While loop not working properly in C

Question

The loop in this program unexpectedly fails to terminate. When I test with inputs t=4 and s="qi", the value of t that gets printed when the program runs is 0 rather than the expected value 4. What's going wrong?

#include<stdio.h>

int main()
{
    int t,flag=0;
    char s[2];
    scanf("%d ",&t);
    while(t)
    {
        scanf("%s",s);
        if(s[1]=='i')
        {
            if(flag==0)
                flag=1;
            else
                flag=0;
        }
        else if(s[1]=='b')
        {

        }
        else if(s[1]=='r')
        {

        }
        printf("%d\n",t);
        t=t-1;
    }
}

Answer 1

The problem is that you are overwritting memory beyond array char s[2]; When you enter "qi" with scanf then there is stored three characters that is the terminating zero is appended to characters "qi". This terminating zero overwrites memory occupied by t. Enlarge array s at least as

char s[3].

Also it would be better to use a for loop then the while loop in this case

for ( ; t; --t )

because it is difficult to see that t is changed at the end of the while loop.

Answer 2

Array s has the size of 2. This means it can hold only one character. You input two characters, "qi", and the null terminator is written in adjacent memory, overwriting whatever is there.

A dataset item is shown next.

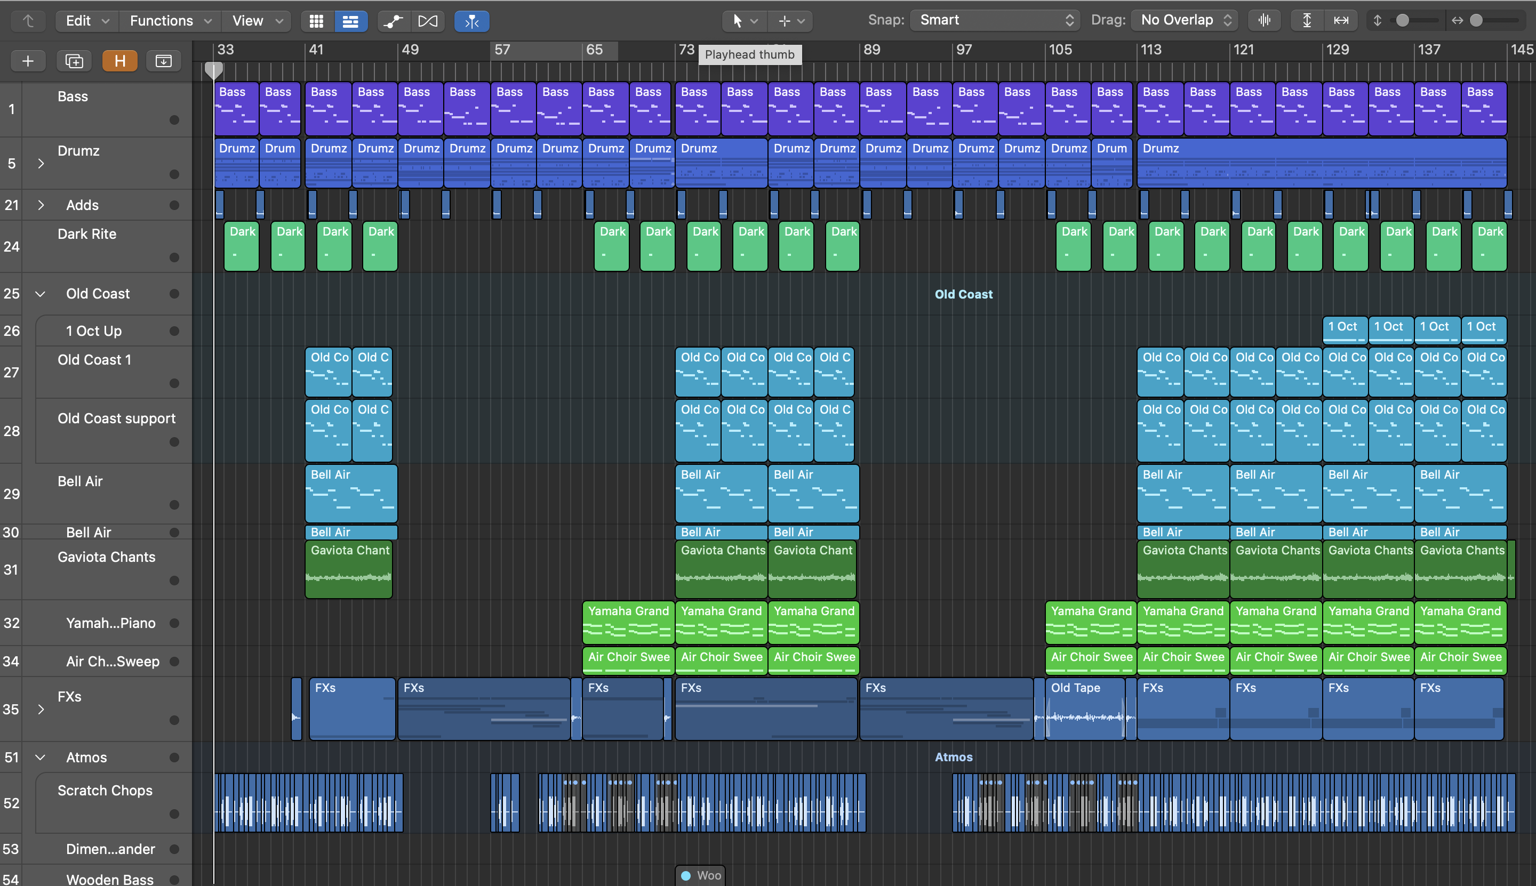This screenshot has width=1536, height=886.
Task: Click the add new track plus button
Action: 27,61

This will cause undefined behaviour. You got unlucky and apparently overwritten the first byte of variable t, which will set it to 0( in your case ) on a little endian machine.

The solution is to enlarge the string to at least 3 elements, and restrict the input in scanf() to a maximum of two characters.

Answer 3

One obvious syntactical error I noticed was:

printf("%d\n");

should be

printf("%d\n",t);

Since I Suppose you Wish to print the value of t at every iteration.

Answer 4

Since your character array is of size 2 and your input string "qi" will need 3 characters including a null, which causes overflow. Due to this your program terminates abruptly.